PROBLEM: Please edit the items below so that "Terms of Use" becomes "Terms of Service" wherever it appears, with nothing else changed. Leave the pictures out of your answer.

Page and screen pointing data:

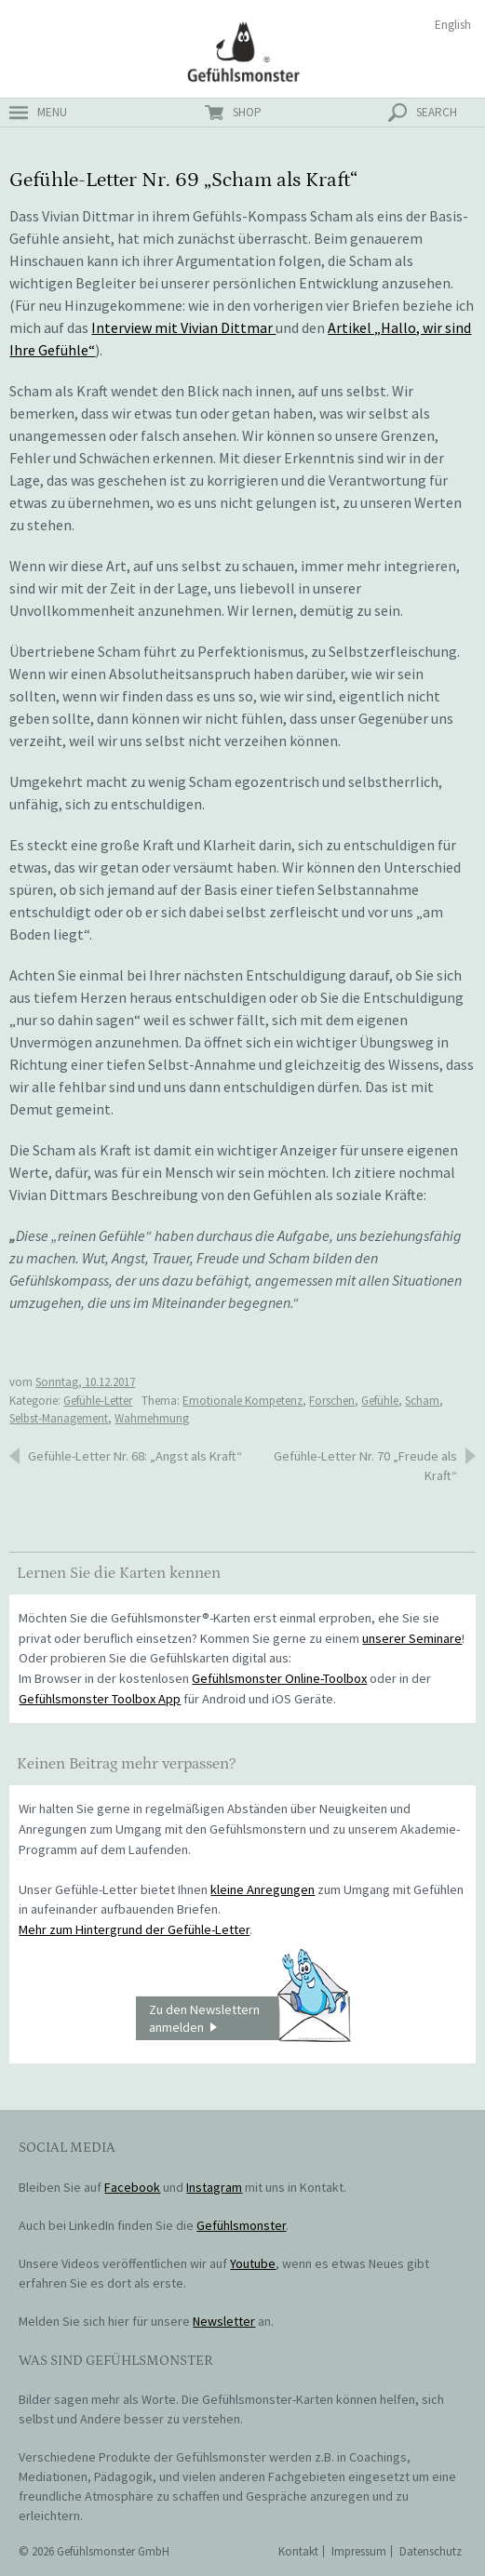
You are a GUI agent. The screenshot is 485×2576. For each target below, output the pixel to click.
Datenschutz (430, 2551)
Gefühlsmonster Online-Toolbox (279, 1678)
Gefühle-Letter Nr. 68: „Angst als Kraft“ (135, 1456)
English (453, 25)
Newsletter (224, 2321)
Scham (422, 1400)
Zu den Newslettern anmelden (249, 2018)
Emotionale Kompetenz (242, 1400)
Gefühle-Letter (97, 1400)
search (436, 112)
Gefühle (379, 1400)
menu (52, 112)
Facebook (132, 2187)
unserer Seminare (412, 1638)
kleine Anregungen (262, 1889)
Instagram (214, 2187)
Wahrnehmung (152, 1418)
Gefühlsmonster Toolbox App (100, 1698)
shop (247, 112)
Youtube (253, 2263)
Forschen (332, 1400)
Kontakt (298, 2551)
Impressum (358, 2551)
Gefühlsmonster (242, 51)
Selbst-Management (58, 1418)
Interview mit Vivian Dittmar (183, 327)
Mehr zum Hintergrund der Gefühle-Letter (134, 1929)
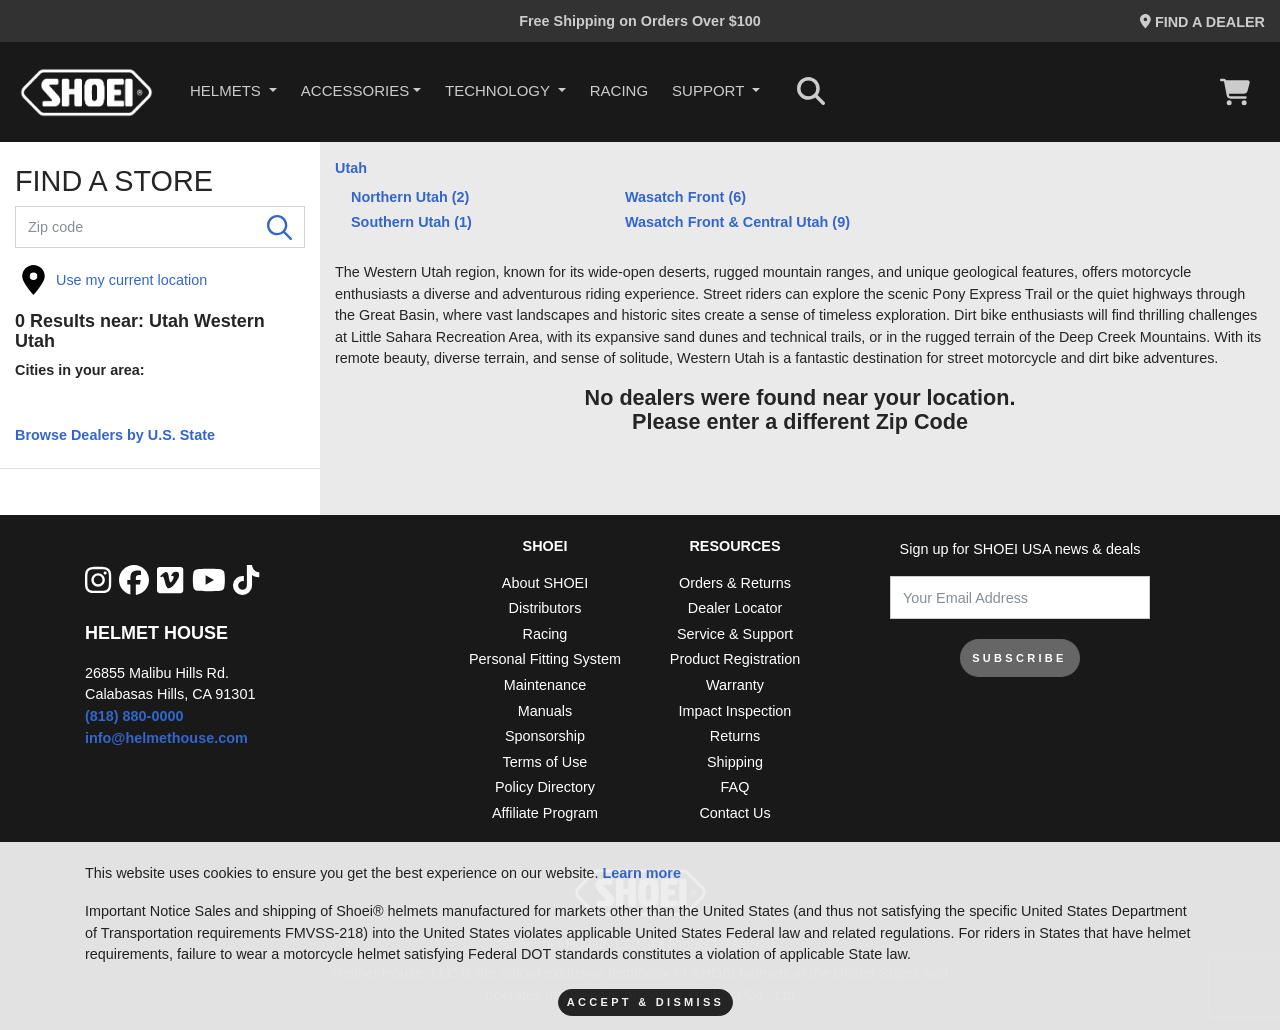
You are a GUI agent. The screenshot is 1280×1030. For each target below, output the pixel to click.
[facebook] (134, 581)
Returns (735, 736)
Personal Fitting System (545, 659)
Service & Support (735, 634)
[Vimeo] (170, 581)
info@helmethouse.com (166, 738)
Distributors (545, 608)
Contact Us (734, 813)
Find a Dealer (1202, 22)
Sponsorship (545, 736)
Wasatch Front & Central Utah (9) (737, 222)
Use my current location (114, 280)
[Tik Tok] (246, 581)
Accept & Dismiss (645, 1002)
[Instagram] (98, 581)
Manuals (545, 711)
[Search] (279, 227)
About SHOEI (545, 583)
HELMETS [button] (227, 90)
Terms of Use (545, 762)
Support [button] (710, 90)
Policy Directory (545, 787)
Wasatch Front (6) (685, 197)
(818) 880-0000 (134, 716)
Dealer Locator (735, 608)
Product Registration (735, 659)
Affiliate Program (545, 813)
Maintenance (545, 685)
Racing (619, 90)
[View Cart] (1240, 92)
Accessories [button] (355, 90)
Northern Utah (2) (410, 197)
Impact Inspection (735, 711)
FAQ (735, 787)
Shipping (735, 762)
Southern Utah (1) (411, 222)
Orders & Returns (735, 583)
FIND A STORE (114, 181)
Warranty (735, 685)
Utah (351, 168)
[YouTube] (209, 581)
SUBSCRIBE (1019, 658)
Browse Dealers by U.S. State (115, 435)
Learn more (642, 873)
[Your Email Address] (1020, 597)
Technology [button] (499, 90)
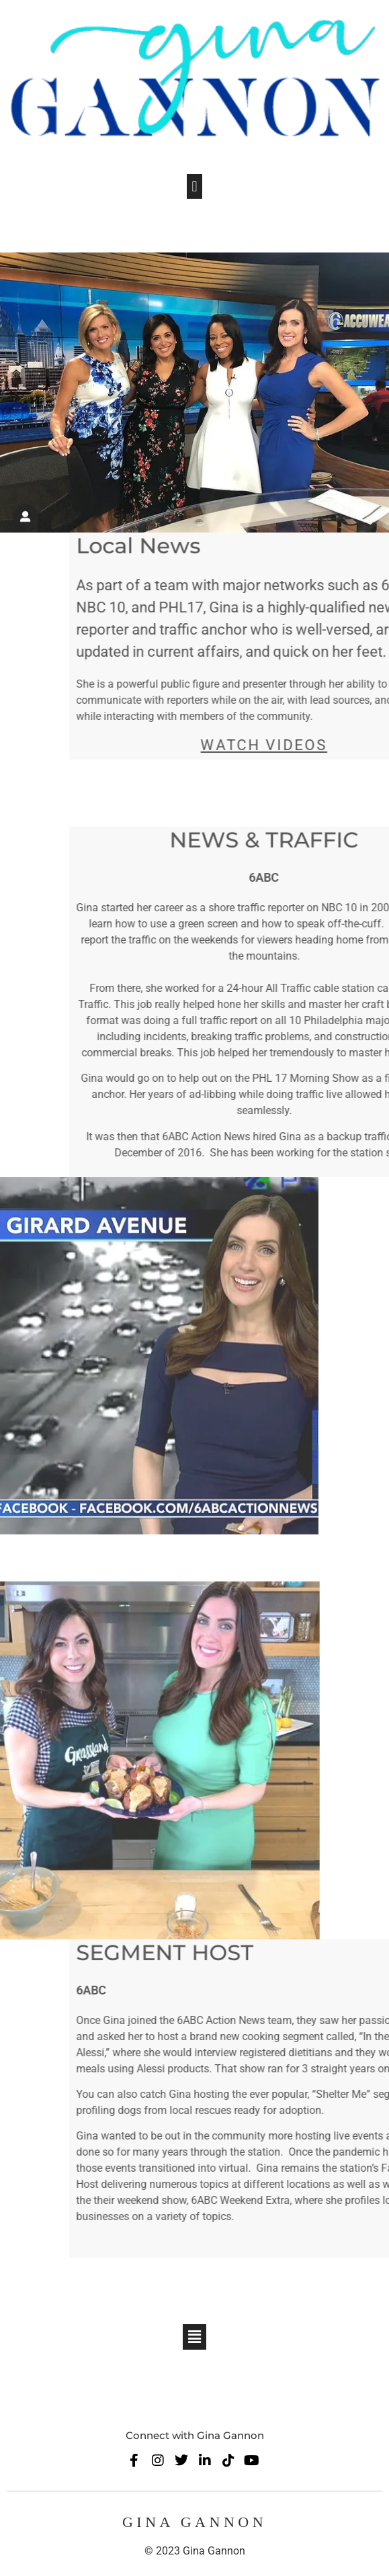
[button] (194, 186)
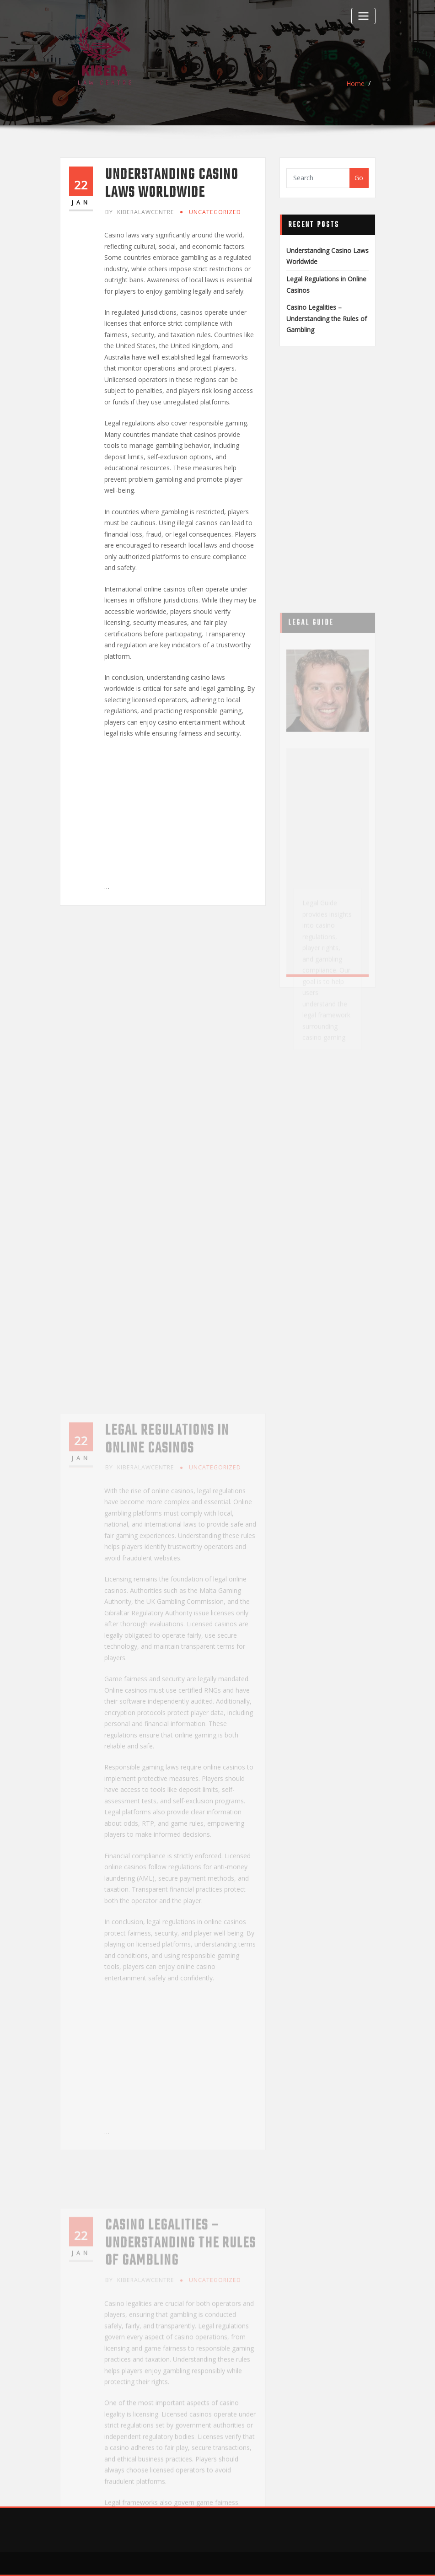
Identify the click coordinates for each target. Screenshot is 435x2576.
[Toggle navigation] (363, 16)
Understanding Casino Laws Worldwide (171, 183)
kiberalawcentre (139, 212)
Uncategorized (215, 212)
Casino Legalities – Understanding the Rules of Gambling (326, 318)
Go (358, 177)
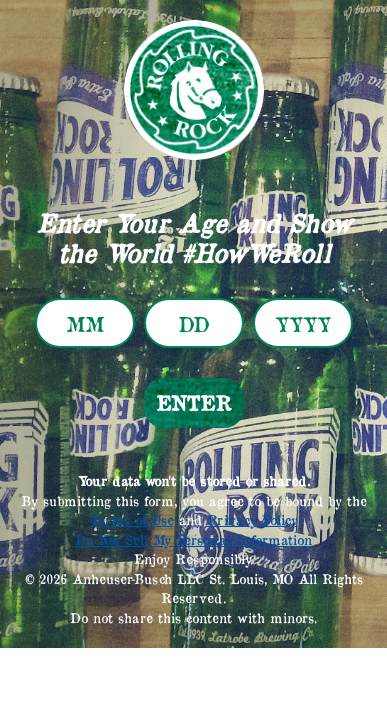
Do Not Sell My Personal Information (193, 540)
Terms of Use (132, 520)
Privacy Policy (252, 520)
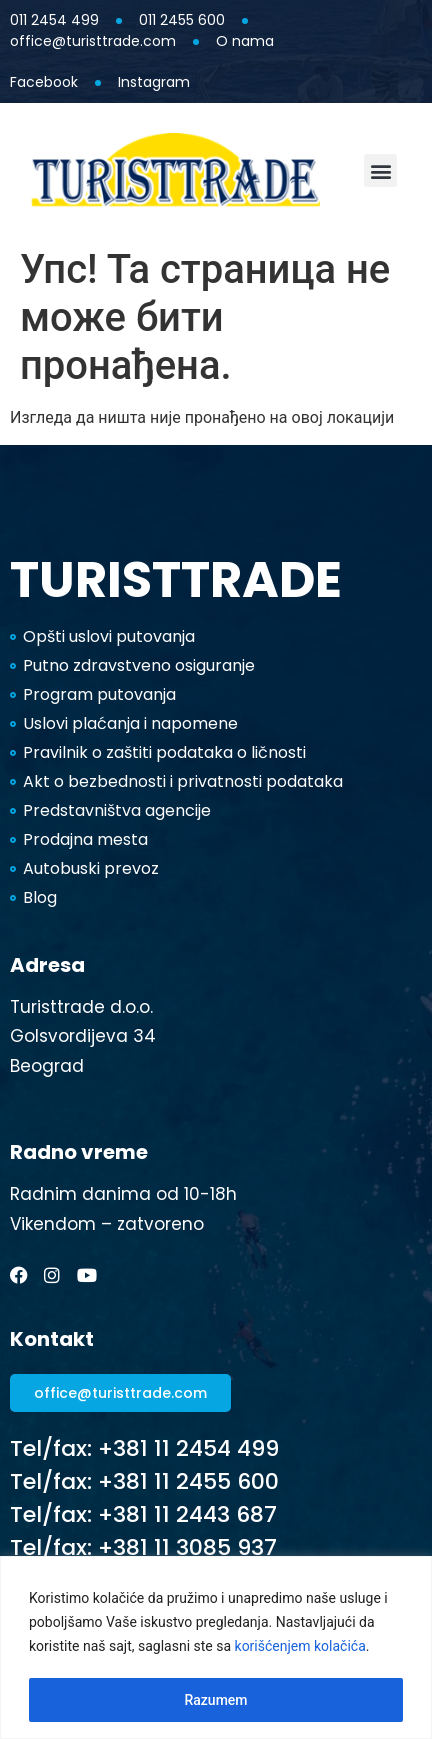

SOLUTION FOR THIS EXERCISE:
You are a GUI agent. The screenshot is 485×2576. For each target below, output the pixel to click.
Datenschutz (430, 2551)
Gefühlsmonster Online-Toolbox (279, 1678)
Gefühle-Letter Nr. 68: „Angst als Kraft“ (135, 1456)
English (453, 25)
Newsletter (224, 2321)
Scham (422, 1400)
Zu den Newslettern anmelden (249, 2018)
Emotionale Kompetenz (242, 1400)
Gefühle-Letter (97, 1400)
search (436, 112)
Gefühle (379, 1400)
menu (52, 112)
Facebook (132, 2187)
unserer Seminare (412, 1638)
kleine Anregungen (262, 1889)
Instagram (214, 2187)
Wahrnehmung (152, 1418)
Gefühlsmonster Toolbox App (100, 1698)
shop (247, 112)
Youtube (253, 2263)
Forschen (332, 1400)
Kontakt (298, 2551)
Impressum (358, 2551)
Gefühlsmonster (242, 51)
Selbst-Management (58, 1418)
Interview mit Vivian Dittmar (183, 327)
Mehr zum Hintergrund der Gefühle-Letter (134, 1929)
You are a GUI agent. The screenshot is 1280×1030. For each target below, output the pixel to click.
[facebook] (134, 581)
Returns (735, 736)
Personal Fitting System (545, 659)
Service & Support (735, 634)
[Vimeo] (170, 581)
info@helmethouse.com (166, 738)
Distributors (545, 608)
Contact Us (734, 813)
Find a Dealer (1202, 22)
Sponsorship (545, 736)
Wasatch Front & Central Utah (9) (737, 222)
Use my current location (114, 280)
[Tik Tok] (246, 581)
Accept & Dismiss (645, 1002)
[Instagram] (98, 581)
Manuals (545, 711)
[Search] (279, 227)
About SHOEI (545, 583)
HELMETS [button] (227, 90)
Terms of Service (545, 762)
Support [button] (710, 90)
Policy Directory (545, 787)
Wasatch Front (6) (685, 197)
(818) 880-0000 (134, 716)
Dealer Locator (735, 608)
Product Registration (735, 659)
Affiliate Program (545, 813)
Maintenance (545, 685)
Racing (619, 90)
[View Cart] (1240, 92)
Accessories [button] (355, 90)
Northern Utah (2) (410, 197)
Impact Inspection (735, 711)
FAQ (735, 787)
Shipping (735, 762)
Southern Utah (1) (411, 222)
Orders & Returns (735, 583)
FIND A STORE (114, 181)
Warranty (735, 685)
Utah (351, 168)
[YouTube] (209, 581)
SUBSCRIBE (1019, 658)
Browse Dealers by U.S. State (115, 435)
Learn more (642, 873)
[Your Email Address] (1020, 597)
Technology [button] (499, 90)
[button] (194, 186)
Identify the click coordinates for each target. Screenshot is 435x2576.
[Toggle navigation] (363, 16)
Understanding Casino Laws Worldwide (171, 183)
kiberalawcentre (139, 212)
Uncategorized (215, 212)
Casino Legalities – Understanding the Rules of Gambling (326, 318)
Go (358, 177)
Do Not Sell My Personal Information (193, 540)
Terms of Service (132, 520)
Privacy Policy (252, 520)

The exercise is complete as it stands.